Adam-review


Rose Byrne attempts “heart-warming,” we’d prefer she stick to “badass”

Despite the offbeat love story and rock-solid leading couple, Adam disappoints

Unfortunately, for both leading actors Rose Byrne and Hugh Dancy, Adam may not see more than a couple of weeks in theaters this summer. Written and directed by Max Mayer, a well known New York stage director and founder of the prestigious New York Stage and Film Company (which bred such talents as Frances McDormand and Mia Farrow), this indie has all the ingredients for quirky success – and fails to deliver.

For both Byrne and Dancy, the film offered an opportunity to perform character types we have not yet seen from them. For Dancy, it is that of Adam, a young man in his late 20s whose parents have passed away (his father at the opening of the film, his mother years earlier) and left him on his own in an Upper East Side Manhattan condo. Handsome and complicated, Adam suffers from Asperger’s Syndrome, a form of Autism that causes severe difficulties in social interaction and leads him to focus all of his attention on his childlike obsession with outer space.

Byrne plays Adam’s sensitive but spoiled neighbor, Beth – a marked contrast to her strong-willed roles in Damages and Wicker Park. She moves into the apartment downstairs (presumably paid for by her wealthy financier father) shortly after the death of Adam’s father, and the two become friends when they cross paths in the tiny basement laundry room. Beth teaches at a private elementary school and is somehow intrigued by Adam’s awkward behavior. He invites her into his apartment to see the planetarium he’s created in an extra bedroom, and the two develop mutual crushes.

The film is noble in its attempt to address a societal phenomenon in a sensitive and realistic light, but the end product turns out more like an after-school special than a unique independent film. The moviegoer becomes painfully cognizant of the screenplay’s hiccups at several moments, such as the first time Adam explains his condition to Beth or when Beth asks the principal of her school if she can borrow a book about Autism. The formula of these scenes will make you shift in your seat uncomfortably.

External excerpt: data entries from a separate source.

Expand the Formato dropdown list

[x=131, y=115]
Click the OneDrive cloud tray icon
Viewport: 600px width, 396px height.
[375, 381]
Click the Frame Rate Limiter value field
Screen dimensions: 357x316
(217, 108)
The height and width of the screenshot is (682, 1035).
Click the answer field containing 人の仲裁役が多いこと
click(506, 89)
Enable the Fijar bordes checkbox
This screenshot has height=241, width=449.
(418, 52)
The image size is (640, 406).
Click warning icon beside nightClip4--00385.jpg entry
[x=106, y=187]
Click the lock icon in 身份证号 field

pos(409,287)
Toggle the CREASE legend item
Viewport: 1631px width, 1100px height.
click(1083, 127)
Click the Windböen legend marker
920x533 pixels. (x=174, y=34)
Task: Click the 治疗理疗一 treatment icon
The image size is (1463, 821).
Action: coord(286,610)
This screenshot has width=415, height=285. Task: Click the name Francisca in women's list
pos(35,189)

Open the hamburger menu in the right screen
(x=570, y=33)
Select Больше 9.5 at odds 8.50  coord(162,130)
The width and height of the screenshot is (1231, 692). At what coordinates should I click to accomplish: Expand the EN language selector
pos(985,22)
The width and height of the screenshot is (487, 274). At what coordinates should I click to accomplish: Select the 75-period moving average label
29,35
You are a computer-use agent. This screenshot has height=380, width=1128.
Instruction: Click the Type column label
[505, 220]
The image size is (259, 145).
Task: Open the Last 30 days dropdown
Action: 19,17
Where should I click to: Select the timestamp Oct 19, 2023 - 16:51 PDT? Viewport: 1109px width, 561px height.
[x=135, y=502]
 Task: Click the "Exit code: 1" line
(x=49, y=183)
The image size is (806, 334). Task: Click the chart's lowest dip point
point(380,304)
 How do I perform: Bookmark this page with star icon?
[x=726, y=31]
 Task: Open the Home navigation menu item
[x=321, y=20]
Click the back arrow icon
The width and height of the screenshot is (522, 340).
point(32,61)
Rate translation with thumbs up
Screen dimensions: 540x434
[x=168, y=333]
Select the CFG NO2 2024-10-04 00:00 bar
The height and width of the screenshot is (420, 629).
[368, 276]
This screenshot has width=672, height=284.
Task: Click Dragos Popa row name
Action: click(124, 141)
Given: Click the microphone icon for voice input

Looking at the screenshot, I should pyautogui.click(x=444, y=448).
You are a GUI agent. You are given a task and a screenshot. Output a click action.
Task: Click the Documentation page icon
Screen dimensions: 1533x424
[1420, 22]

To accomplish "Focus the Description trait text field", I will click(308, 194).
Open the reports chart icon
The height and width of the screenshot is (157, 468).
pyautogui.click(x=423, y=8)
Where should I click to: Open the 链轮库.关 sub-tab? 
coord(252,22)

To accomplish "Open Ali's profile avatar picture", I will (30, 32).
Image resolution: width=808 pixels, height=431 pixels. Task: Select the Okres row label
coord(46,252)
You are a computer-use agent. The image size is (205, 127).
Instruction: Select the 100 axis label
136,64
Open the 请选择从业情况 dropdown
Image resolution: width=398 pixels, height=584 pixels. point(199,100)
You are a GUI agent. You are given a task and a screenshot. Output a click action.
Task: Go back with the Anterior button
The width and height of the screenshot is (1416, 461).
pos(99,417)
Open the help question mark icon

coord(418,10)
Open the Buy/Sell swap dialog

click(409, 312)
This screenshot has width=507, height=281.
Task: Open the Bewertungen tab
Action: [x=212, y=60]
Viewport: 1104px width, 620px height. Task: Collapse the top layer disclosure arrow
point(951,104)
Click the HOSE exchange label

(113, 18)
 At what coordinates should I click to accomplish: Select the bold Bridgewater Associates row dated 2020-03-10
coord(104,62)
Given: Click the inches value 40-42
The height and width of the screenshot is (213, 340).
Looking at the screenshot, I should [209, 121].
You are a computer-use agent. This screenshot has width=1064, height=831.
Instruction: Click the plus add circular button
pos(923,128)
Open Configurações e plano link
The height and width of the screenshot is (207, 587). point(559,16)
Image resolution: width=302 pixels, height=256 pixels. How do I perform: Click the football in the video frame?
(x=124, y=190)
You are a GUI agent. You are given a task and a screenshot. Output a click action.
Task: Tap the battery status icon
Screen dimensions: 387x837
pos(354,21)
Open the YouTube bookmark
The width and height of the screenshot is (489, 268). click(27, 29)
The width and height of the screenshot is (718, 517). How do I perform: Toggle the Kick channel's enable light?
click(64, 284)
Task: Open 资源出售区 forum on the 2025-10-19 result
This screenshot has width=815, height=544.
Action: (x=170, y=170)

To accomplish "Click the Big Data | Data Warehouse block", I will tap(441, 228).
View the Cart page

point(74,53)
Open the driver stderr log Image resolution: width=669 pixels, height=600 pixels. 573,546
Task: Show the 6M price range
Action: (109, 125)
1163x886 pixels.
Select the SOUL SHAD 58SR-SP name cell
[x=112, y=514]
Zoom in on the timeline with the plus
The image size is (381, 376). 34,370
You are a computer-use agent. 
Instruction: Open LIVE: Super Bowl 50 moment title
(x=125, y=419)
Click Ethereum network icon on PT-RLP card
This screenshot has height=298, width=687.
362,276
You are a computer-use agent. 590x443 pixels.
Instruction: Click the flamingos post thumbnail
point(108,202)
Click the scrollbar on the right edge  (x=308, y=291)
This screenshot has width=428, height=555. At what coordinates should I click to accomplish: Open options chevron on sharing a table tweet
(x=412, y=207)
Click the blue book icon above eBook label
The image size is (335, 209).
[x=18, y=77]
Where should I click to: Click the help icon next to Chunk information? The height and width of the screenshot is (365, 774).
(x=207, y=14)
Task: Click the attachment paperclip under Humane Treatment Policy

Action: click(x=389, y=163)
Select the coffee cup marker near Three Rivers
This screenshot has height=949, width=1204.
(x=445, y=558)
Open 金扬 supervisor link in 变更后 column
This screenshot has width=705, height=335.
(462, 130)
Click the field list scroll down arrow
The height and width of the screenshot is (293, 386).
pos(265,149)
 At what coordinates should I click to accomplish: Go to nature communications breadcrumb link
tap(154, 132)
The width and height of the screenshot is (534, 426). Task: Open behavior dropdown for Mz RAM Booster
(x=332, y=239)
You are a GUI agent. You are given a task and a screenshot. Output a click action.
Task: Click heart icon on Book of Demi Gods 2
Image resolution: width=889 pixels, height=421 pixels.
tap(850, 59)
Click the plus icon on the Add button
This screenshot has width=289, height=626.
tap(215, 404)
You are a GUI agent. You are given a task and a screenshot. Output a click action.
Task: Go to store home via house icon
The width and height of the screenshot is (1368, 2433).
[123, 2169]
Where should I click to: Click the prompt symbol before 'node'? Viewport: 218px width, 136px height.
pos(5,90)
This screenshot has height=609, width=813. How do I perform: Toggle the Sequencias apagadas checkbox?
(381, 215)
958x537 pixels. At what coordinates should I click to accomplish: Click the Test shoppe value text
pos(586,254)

Adam may have worked if they’d dropped the love story angle altogether, favoring Dancy’s brooding and complicated portrayal of Adam free from Byrne’s character’s strained attempt at “understanding” him. The addition of Peter Gallagher as Beth’s father – who is accused of financial fraud and placed on trial in a side plot – adds several entirely unnecessary Gallagher moments that should have stayed back with American Beauty or The O.C. where they belong.

All told, it was still nice to catch Byrne and Dancy on screen together, and it looks like future projects for both actors should be worth seeing.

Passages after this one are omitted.